## Task prompt
Wherever the line with "医療人の育成 (146, 2264)" sits in the listing below, transcribe from it up to and including the line with "[Alexandra Chivu pe Facebook] (102, 802)", exactly, and leave the remaining lines out.

## Listed entries
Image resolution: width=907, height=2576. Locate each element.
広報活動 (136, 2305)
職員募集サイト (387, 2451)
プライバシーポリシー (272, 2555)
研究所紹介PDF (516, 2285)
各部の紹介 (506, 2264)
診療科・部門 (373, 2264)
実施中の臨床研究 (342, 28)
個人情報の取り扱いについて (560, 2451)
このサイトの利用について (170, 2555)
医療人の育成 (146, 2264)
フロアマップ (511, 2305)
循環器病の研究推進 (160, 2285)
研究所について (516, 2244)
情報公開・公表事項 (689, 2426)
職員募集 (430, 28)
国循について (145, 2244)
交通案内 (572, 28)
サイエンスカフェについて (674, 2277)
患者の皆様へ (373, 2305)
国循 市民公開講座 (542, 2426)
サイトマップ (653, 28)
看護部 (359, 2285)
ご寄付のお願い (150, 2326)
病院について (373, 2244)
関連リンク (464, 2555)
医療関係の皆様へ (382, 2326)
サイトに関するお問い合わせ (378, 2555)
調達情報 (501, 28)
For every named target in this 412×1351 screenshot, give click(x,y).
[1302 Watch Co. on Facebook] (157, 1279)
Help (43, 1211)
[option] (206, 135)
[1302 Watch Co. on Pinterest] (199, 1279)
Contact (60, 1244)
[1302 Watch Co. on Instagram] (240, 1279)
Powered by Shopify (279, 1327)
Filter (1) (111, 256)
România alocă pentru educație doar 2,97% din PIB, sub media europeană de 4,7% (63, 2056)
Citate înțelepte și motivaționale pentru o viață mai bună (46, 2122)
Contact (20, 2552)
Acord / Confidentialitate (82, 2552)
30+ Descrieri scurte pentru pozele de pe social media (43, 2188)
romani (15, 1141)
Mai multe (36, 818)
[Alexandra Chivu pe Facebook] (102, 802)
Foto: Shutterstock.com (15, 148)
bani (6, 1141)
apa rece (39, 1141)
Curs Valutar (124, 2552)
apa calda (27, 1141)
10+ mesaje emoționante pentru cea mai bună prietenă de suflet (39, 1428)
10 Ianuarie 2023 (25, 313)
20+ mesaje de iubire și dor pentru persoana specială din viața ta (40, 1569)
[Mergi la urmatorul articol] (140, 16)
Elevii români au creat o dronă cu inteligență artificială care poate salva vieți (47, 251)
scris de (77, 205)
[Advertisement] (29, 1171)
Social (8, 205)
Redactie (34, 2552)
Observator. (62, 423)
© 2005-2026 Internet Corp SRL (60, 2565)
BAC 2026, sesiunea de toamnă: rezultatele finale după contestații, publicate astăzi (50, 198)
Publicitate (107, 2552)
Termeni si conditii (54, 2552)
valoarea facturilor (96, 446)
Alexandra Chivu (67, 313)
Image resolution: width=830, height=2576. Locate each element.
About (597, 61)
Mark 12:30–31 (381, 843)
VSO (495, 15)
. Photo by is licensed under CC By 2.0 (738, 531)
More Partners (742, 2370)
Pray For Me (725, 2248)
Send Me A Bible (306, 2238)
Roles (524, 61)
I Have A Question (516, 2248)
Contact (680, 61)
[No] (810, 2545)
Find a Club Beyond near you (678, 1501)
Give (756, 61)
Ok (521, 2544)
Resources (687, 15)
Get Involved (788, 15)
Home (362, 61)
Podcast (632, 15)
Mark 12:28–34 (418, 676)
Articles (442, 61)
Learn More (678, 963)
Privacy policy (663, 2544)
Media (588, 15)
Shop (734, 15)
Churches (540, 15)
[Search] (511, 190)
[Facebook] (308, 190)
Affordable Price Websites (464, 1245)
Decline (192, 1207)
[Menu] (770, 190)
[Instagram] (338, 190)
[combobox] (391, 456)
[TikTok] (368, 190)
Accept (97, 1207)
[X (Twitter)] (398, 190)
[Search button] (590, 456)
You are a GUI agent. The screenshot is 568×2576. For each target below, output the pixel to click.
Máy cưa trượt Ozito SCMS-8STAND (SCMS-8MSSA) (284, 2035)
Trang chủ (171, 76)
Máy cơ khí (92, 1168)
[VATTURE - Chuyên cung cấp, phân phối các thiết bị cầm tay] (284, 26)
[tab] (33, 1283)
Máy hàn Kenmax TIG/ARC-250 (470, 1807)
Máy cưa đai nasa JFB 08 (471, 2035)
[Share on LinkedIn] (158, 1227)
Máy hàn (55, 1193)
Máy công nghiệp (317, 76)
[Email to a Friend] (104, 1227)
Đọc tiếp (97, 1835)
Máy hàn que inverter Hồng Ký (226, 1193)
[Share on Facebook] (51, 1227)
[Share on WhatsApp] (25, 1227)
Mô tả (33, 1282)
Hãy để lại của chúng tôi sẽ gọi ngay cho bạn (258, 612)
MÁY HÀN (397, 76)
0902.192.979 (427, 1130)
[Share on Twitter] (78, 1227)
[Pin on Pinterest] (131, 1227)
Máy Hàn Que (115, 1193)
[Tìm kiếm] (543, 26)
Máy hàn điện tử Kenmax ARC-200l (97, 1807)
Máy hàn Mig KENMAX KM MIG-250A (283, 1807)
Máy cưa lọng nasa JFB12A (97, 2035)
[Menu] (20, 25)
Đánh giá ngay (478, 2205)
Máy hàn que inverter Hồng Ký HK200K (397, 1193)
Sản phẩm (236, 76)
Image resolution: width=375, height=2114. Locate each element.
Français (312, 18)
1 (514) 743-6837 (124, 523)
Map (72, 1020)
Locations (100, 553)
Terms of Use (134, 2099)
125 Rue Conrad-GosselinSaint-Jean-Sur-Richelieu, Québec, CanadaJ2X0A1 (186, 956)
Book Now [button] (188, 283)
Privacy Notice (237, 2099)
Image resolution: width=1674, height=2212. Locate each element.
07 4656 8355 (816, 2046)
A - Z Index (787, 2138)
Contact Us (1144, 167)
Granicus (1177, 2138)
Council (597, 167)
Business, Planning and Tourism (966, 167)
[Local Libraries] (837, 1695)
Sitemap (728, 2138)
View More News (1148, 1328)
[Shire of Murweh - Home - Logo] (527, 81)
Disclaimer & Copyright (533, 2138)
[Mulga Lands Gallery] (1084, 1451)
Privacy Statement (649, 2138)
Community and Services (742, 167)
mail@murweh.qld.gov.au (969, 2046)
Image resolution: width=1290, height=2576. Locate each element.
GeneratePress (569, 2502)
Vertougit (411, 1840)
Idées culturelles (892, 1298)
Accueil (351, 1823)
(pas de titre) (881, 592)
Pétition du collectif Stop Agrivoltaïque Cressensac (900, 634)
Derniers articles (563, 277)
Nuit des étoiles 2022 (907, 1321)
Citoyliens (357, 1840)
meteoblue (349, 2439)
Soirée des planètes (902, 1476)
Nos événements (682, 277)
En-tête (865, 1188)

## The answer
医療人の育成 (146, 2264)
フロアマップ (511, 2305)
循環器病の研究推進 (160, 2285)
研究所について (516, 2244)
情報公開・公表事項 (689, 2426)
職員募集 (430, 28)
国循について (145, 2244)
交通案内 (572, 28)
サイエンスカフェについて (674, 2277)
患者の皆様へ (373, 2305)
国循 市民公開講座 (542, 2426)
サイトマップ (653, 28)
看護部 (359, 2285)
ご寄付のお願い (150, 2326)
病院について (373, 2244)
関連リンク (464, 2555)
医療関係の皆様へ (382, 2326)
サイトに関するお問い合わせ (378, 2555)
調達情報 (501, 28)
For every named target in this 412×1351 screenshot, give click(x,y).
[1302 Watch Co. on Facebook] (157, 1279)
Help (43, 1211)
[option] (206, 135)
[1302 Watch Co. on Pinterest] (199, 1279)
Contact (60, 1244)
[1302 Watch Co. on Instagram] (240, 1279)
Powered by Shopify (279, 1327)
Filter (1) (111, 256)
România alocă pentru educație doar 2,97% din PIB, sub media europeană de 4,7% (63, 2056)
Citate înțelepte și motivaționale pentru o viață mai bună (46, 2122)
Contact (20, 2552)
Acord / Confidentialitate (82, 2552)
30+ Descrieri scurte pentru pozele de pe social media (43, 2188)
romani (15, 1141)
Mai multe (36, 818)
[Alexandra Chivu pe Facebook] (102, 802)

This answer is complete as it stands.